--- Stored data ---
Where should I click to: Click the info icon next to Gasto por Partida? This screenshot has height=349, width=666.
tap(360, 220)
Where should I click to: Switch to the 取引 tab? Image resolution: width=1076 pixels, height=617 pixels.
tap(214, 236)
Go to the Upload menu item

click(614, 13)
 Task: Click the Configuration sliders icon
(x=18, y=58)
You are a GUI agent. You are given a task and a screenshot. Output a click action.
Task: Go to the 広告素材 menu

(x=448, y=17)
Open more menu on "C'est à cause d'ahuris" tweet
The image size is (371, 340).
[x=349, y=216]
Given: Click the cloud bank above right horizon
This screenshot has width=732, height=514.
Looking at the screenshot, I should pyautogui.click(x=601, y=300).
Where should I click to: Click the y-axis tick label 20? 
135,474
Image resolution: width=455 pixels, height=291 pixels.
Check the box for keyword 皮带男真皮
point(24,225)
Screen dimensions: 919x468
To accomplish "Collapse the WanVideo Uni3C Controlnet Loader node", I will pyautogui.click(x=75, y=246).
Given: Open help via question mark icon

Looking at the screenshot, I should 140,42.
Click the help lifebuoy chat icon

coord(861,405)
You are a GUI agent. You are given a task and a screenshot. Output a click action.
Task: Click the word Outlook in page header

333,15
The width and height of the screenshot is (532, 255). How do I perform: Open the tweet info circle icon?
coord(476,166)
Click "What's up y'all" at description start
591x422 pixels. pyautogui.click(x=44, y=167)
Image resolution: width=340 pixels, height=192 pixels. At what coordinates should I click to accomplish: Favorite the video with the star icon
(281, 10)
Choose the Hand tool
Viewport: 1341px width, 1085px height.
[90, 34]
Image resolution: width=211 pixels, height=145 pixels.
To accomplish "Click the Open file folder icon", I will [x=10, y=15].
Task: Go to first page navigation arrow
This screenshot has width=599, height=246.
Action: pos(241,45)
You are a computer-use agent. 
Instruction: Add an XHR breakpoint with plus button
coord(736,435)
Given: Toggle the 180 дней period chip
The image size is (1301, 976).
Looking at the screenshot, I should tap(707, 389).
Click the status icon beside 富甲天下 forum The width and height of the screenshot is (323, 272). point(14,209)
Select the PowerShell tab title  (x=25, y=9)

--- Written request ---
Reproduce all of the material above again, character for character, with nothing added, dropped, or changed.

--- Solution for this exercise ---
Where should I click to: Click the info icon next to Gasto por Partida? This screenshot has height=349, width=666.
tap(360, 220)
Where should I click to: Switch to the 取引 tab? Image resolution: width=1076 pixels, height=617 pixels.
tap(214, 236)
Go to the Upload menu item

click(614, 13)
 Task: Click the Configuration sliders icon
(x=18, y=58)
You are a GUI agent. You are given a task and a screenshot. Output a click action.
Task: Go to the 広告素材 menu

(x=448, y=17)
Open more menu on "C'est à cause d'ahuris" tweet
The image size is (371, 340).
[x=349, y=216]
Given: Click the cloud bank above right horizon
This screenshot has width=732, height=514.
Looking at the screenshot, I should pyautogui.click(x=601, y=300).
Where should I click to: Click the y-axis tick label 20? 
135,474
Image resolution: width=455 pixels, height=291 pixels.
Check the box for keyword 皮带男真皮
point(24,225)
Screen dimensions: 919x468
To accomplish "Collapse the WanVideo Uni3C Controlnet Loader node", I will pyautogui.click(x=75, y=246).
Given: Open help via question mark icon

Looking at the screenshot, I should 140,42.
Click the help lifebuoy chat icon

coord(861,405)
You are a GUI agent. You are given a task and a screenshot. Output a click action.
Task: Click the word Outlook in page header

333,15
The width and height of the screenshot is (532, 255). How do I perform: Open the tweet info circle icon?
coord(476,166)
Click "What's up y'all" at description start
591x422 pixels. pyautogui.click(x=44, y=167)
Image resolution: width=340 pixels, height=192 pixels. At what coordinates should I click to accomplish: Favorite the video with the star icon
(281, 10)
Choose the Hand tool
Viewport: 1341px width, 1085px height.
[90, 34]
Image resolution: width=211 pixels, height=145 pixels.
To accomplish "Click the Open file folder icon", I will [x=10, y=15].
Task: Go to first page navigation arrow
This screenshot has width=599, height=246.
Action: pos(241,45)
You are a computer-use agent. 
Instruction: Add an XHR breakpoint with plus button
coord(736,435)
Given: Toggle the 180 дней period chip
The image size is (1301, 976).
Looking at the screenshot, I should tap(707, 389).
Click the status icon beside 富甲天下 forum The width and height of the screenshot is (323, 272). point(14,209)
Select the PowerShell tab title  (x=25, y=9)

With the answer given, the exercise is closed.